When she left home and became a legend of small town Everton, Emma Starling was a local healer off to tackle the world. Blessed with a healing touch as a young girl, everyone knew she would become a doctor and save countless lives. But, when she drops out of medical school to return to New Hampshire to care for her father, Emma encounters her greatest failings and worst fears in Annie Hartnett’s Unlikely Animals.
No one knows exactly what is wrong with Clive Starling apart from the hallucinations he keeps having of Ernest Harold Baynes, a dead naturalist, and the animals that surrounded Baynes. The novel is told through a surprising narrative voice: the collective conscience of dead people buried in the local cemetery. At first this conceit through me off, but it proved to be a brilliant way to be everywhere and nowhere at once, peaking into Emma’s life as she navigates being an elementary school teacher for the first time and her father’s deteriorating health.

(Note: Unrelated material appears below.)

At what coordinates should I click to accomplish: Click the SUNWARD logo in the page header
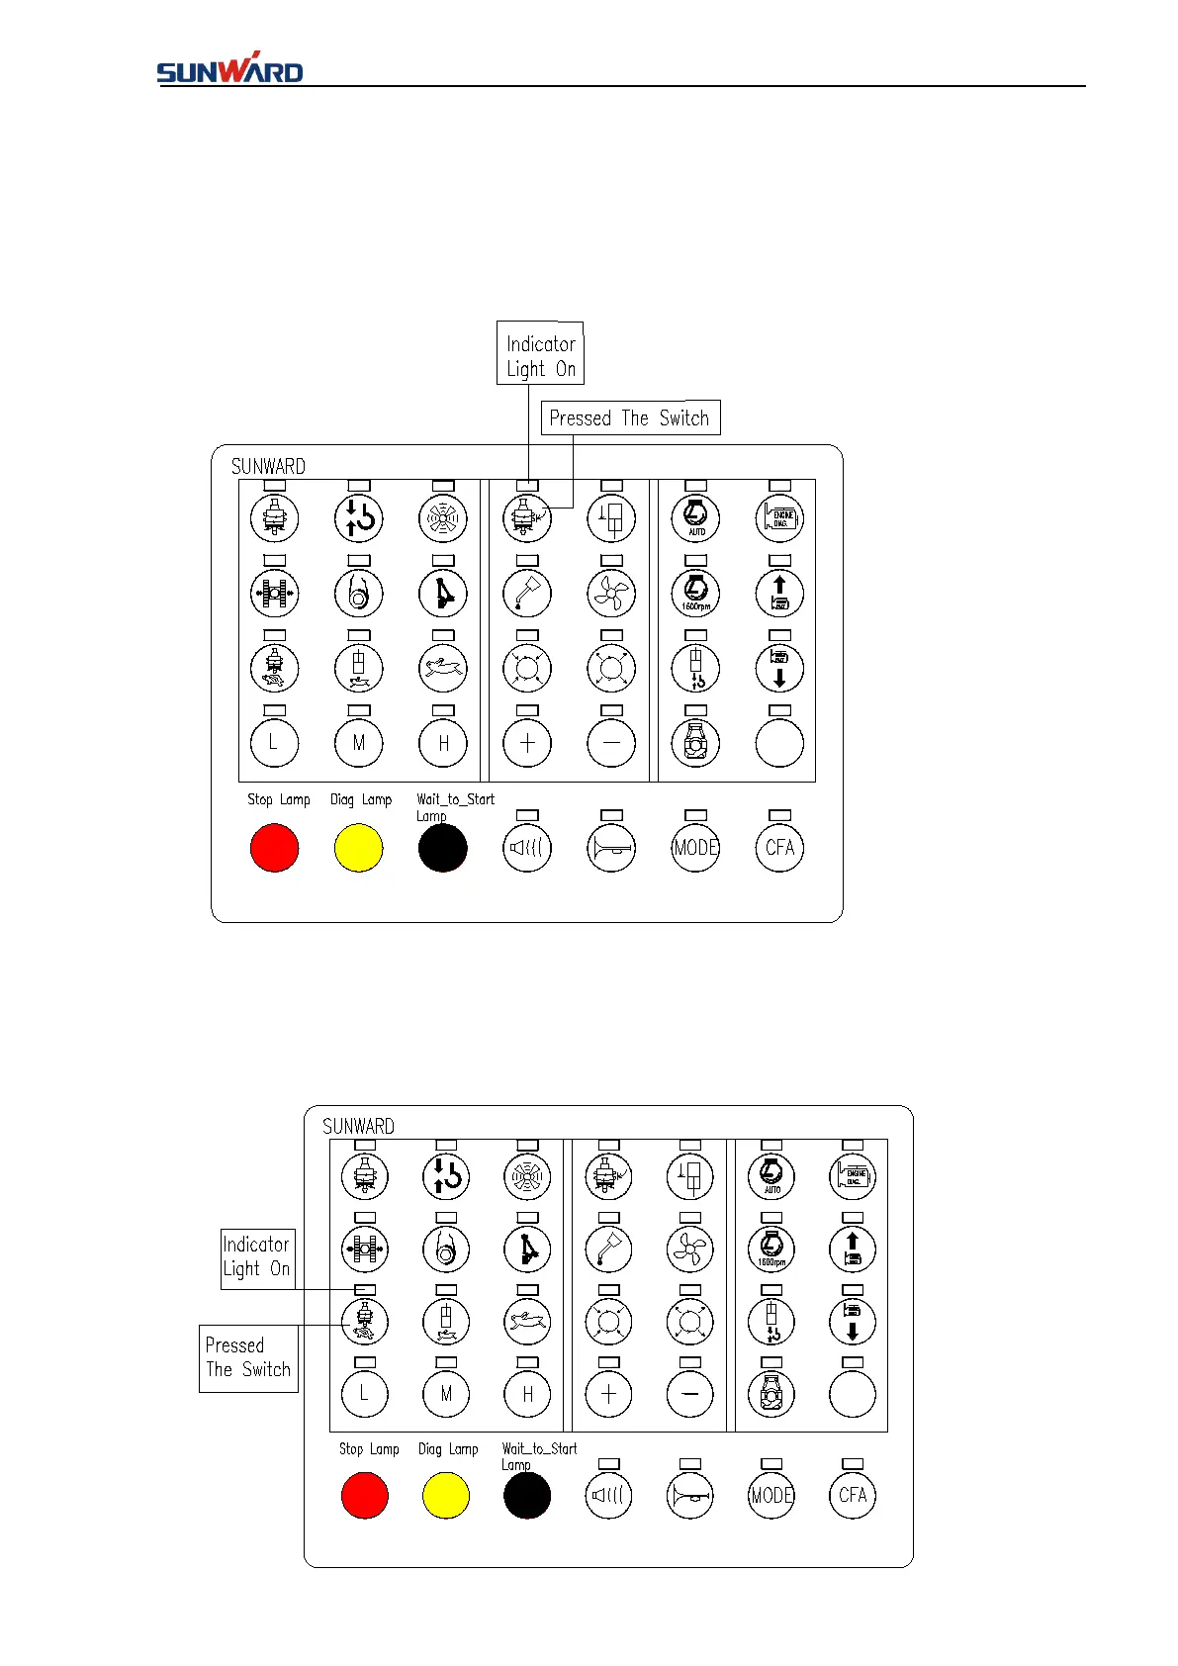coord(229,68)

Emma’s relationship with her mother is strained, her brother’s frequent trips to rehab haven’t been easy on the family, and Clive’s affairs that led to her parents’ divorce means that no Starling is stable. At every turn, when it seems the world has become too difficult, the search too fruitless, and the fears too great, the characters keep going. For those who have ever lived in a small town or felt like they were hanging on by a thread in absurd times, Unlikely Animals is a must read.